Strategy2 min read
Do not start with AI. Start with what slows your team down.
A simple framework to find a useful opportunity without automating for the sake of it.
By the team at Daleki Lab

Watch one task from start to finish
Adopting AI starts with understanding real work. Choose a process that repeats, has a clear owner and lets you describe what doing it better would look like. It could be answering inquiries, preparing proposals or finding internal information.

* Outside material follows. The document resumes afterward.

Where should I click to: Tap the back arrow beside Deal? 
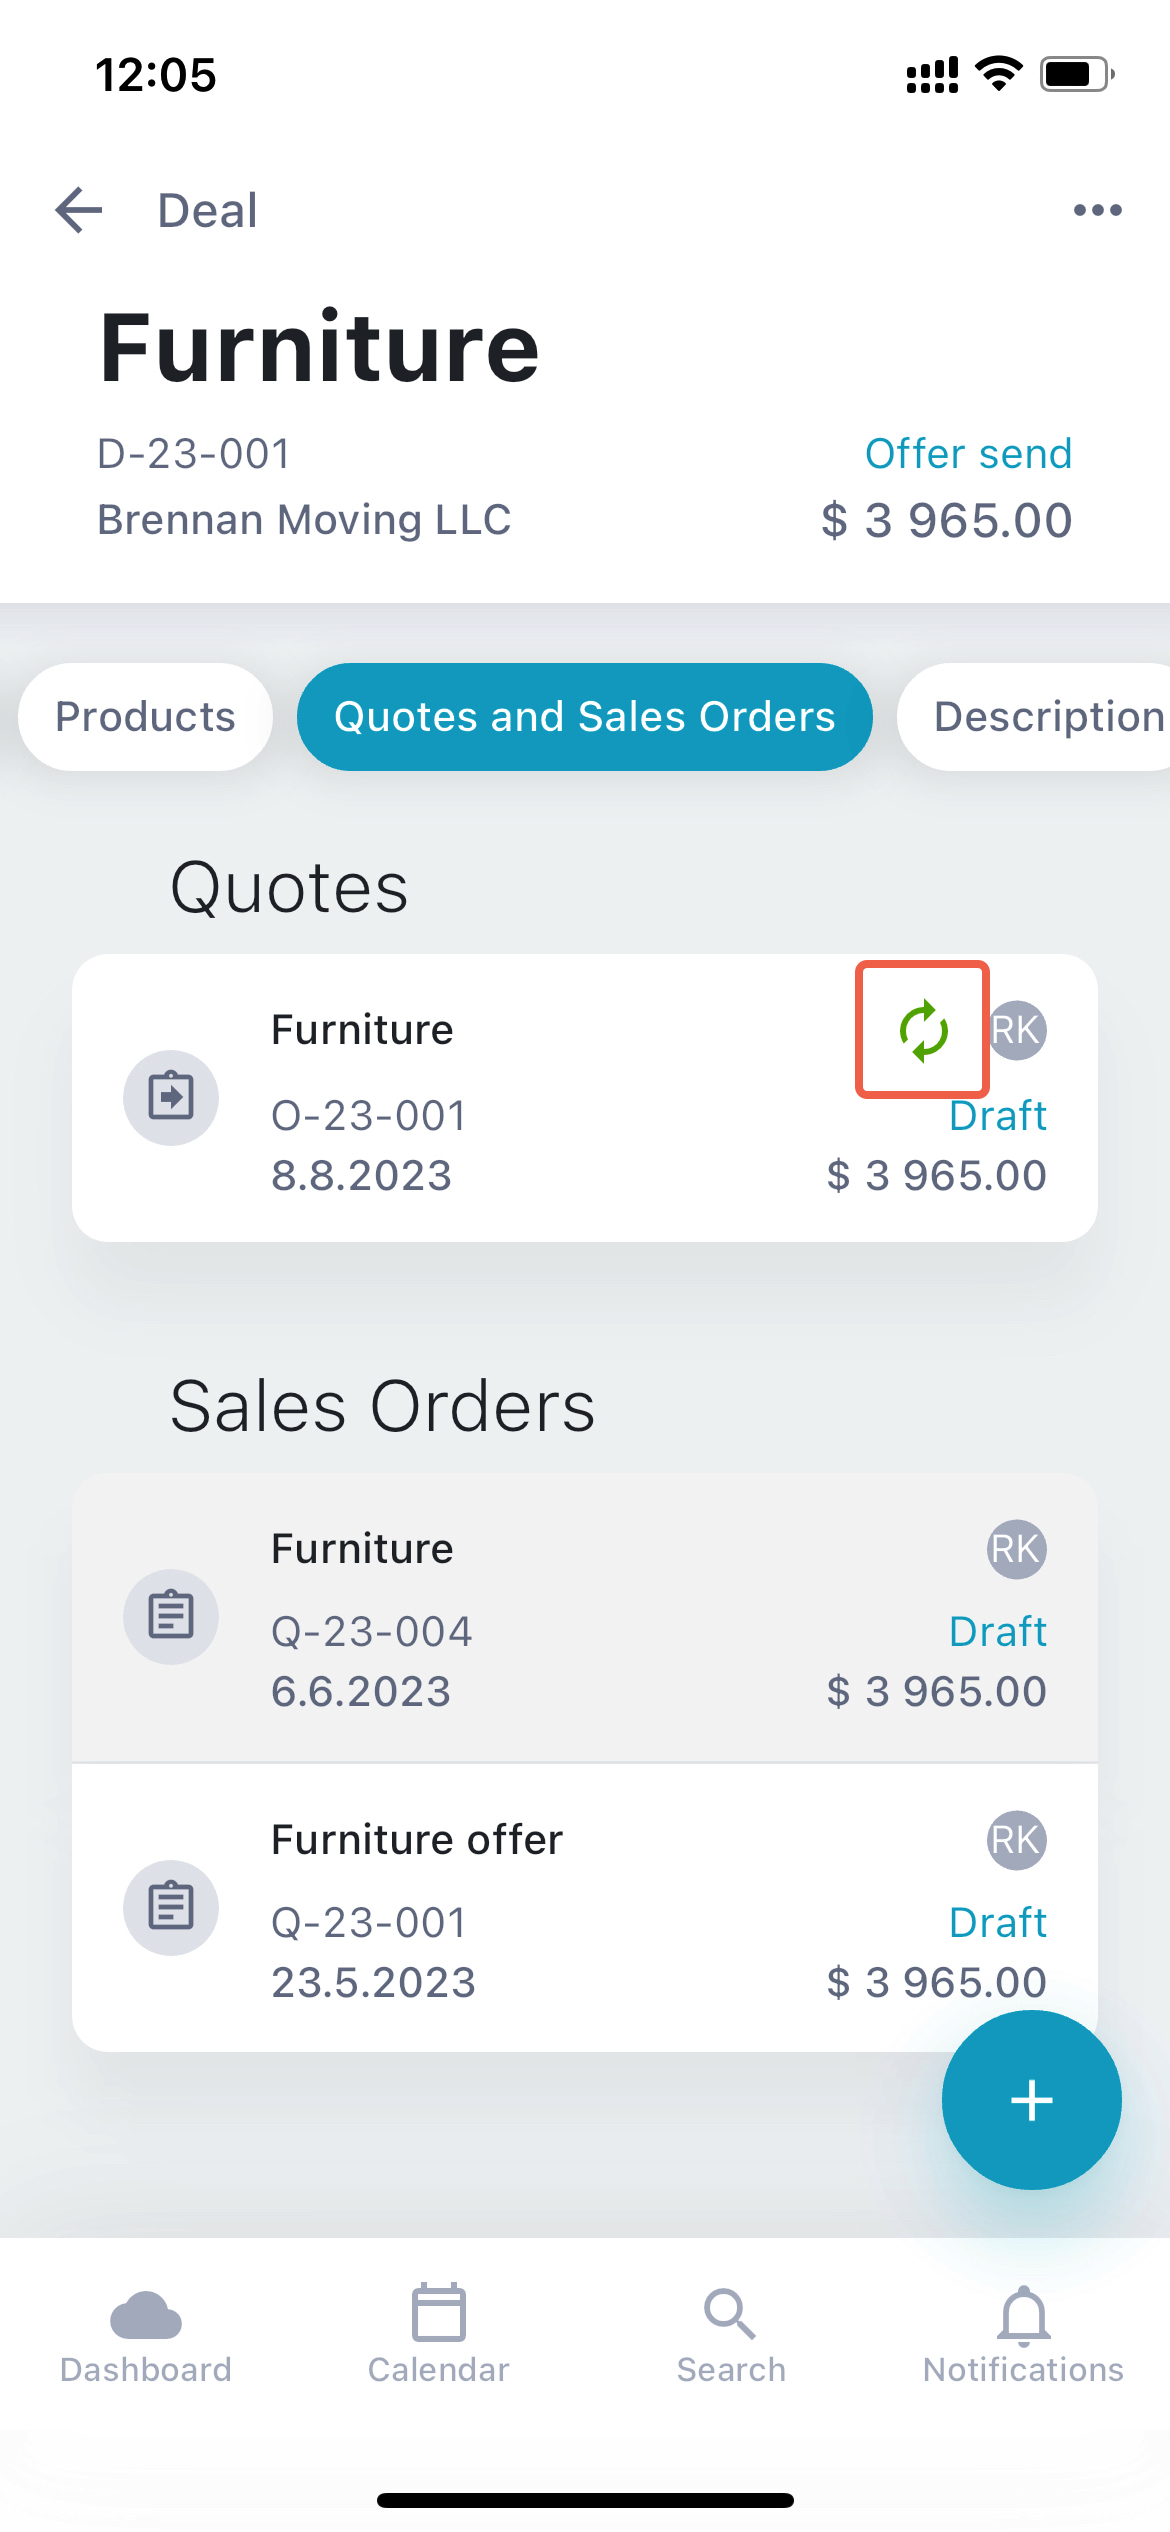click(x=79, y=211)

Look at where time is lost, where errors repeat and which decisions require experience. Not every problem needs an AI model: sometimes it is enough to fix a form or connect existing tools.
Weigh value, data and risk
An attractive opportunity combines a meaningful benefit with usable information and a risk you can control. High volume is not enough if the data is incomplete or if every error has consequences that are hard to reverse.
Compare opportunities with the same questions: who benefits, what information is needed, what action can the system take, and when should a person step in? The answers let you prioritize without depending on the tool of the moment.
Define how you will know it works
Before the pilot, document how the process runs today. Depending on the case, you can track time per task, errors, response quality or number of revisions. You do not need to promise an improvement percentage to define a useful measurement.
Test the first version with comparable situations and keep its limits visible. An early result does not prove it will work the same at full volume or with cases you have not tested yet.
Leave a human way out
Every automation needs a way to stop, be corrected and escalate an exception. Define owners and permissions from the first stage, especially when there is sensitive data or actions on third party accounts.
Our recommendation is to start with a scope you can review and expand with evidence. The best first solution is the one your team understands, can use and knows when it should stop running.